ROMA. 5 OTT. Conferma da parte della Cassazione per le condanne per i responsabili di Green Hill, l’allevamento di cani beagle chiuso a Montichiari, nel bresciano, nell’estate del 2012.

Confermati un anno e sei mesi per Ghislane Rondot, co-gestore della struttura, e per il veterinario Renzo Graziosi, e un anno per il direttore dell’allevamento Roberto Bravi, per “maltrattamenti e uccisioni senza necessità”.

Secondo l’accusa, nell’allevamento si praticava “l’eutanasia in modo disinvolto, preferendo sopprimere i cani piuttosto che curarli”; inoltre l’azienda “andava in senso diametralmente opposto alle norme comunitarie e nazionali”.


Prima del verdetto, la società che gestiva Green Hill, aveva fatto sapere di ribadire la totale fiducia nella magistratura e “l’estraneità alle accuse che non fanno riferimento a maltrattamenti comunemente intesi come hanno volutamente fatto intendere alcune campagne animaliste, ma riguardano comportamenti e azioni messe in essere non conformi alle caratteristiche etologiche dei cani di razza beagle”.
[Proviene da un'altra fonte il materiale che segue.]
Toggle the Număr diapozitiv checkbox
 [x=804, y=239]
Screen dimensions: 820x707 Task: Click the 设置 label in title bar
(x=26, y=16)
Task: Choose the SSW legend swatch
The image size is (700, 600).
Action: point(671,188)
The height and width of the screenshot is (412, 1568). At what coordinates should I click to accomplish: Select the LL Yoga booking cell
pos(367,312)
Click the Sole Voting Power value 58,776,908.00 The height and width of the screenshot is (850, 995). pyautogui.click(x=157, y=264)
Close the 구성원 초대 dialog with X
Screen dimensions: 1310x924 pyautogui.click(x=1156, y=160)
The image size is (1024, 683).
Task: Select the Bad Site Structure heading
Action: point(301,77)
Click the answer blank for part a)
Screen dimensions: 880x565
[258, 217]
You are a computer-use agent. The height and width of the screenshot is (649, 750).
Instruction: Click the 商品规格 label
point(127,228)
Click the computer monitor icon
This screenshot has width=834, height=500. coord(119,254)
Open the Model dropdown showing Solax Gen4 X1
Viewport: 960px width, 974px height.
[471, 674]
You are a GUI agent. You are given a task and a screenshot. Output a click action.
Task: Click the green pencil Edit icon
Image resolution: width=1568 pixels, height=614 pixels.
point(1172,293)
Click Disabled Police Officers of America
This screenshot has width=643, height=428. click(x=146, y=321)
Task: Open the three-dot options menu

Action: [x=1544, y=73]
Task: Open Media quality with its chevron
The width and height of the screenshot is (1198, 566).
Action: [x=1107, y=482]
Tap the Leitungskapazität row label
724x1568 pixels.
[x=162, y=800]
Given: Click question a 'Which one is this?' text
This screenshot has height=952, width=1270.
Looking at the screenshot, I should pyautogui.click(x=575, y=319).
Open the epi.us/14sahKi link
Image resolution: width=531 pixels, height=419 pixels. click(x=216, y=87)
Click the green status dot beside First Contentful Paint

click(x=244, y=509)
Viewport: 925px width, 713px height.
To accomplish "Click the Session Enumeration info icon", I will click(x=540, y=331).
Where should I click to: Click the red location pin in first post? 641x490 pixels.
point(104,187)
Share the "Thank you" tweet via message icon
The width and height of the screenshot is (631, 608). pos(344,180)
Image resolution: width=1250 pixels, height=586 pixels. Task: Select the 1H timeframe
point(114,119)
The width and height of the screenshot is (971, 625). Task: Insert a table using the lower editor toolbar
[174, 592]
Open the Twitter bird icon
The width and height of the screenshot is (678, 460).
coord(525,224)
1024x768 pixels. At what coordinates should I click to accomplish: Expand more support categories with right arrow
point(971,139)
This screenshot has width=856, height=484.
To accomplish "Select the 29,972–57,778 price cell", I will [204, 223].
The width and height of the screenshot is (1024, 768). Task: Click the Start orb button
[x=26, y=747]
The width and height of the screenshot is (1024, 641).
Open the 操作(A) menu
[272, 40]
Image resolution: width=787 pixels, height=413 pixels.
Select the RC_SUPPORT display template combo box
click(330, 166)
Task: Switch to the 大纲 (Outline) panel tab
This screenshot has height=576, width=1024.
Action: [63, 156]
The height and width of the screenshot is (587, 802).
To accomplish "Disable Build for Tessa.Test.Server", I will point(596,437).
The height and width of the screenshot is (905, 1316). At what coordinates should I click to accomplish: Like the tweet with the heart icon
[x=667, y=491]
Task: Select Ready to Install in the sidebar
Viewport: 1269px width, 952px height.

L’allevamento di quasi 3mila cani era stato messo sotto sequestro nell’estate del 2012 pochi mesi dopo il blitz degli animalisti che avevano liberato molti cuccioli.

Il sostituto procuratore Ambrogio Cassiani in merito alla sentenza ha commentato: “È stata una battaglia culturale prima che processuale dall’esito per nulla scontato. Il processo Green Hill non ha solo accertato condotte penalmente rilevanti, ma è stata l’affermazione di principi di civiltà”.

Ma il ‘caso Green Hill’ prosegue; il 22 novembre, infatti, si ritornerà in tribunale per il secondo filone dell’inchiesta.

A Brescia, è attesa infatti la sentenza nei confronti di due veterinari dell’Ats e tre ex dipendenti dell’allevamento di cani Beagle imputati a processo.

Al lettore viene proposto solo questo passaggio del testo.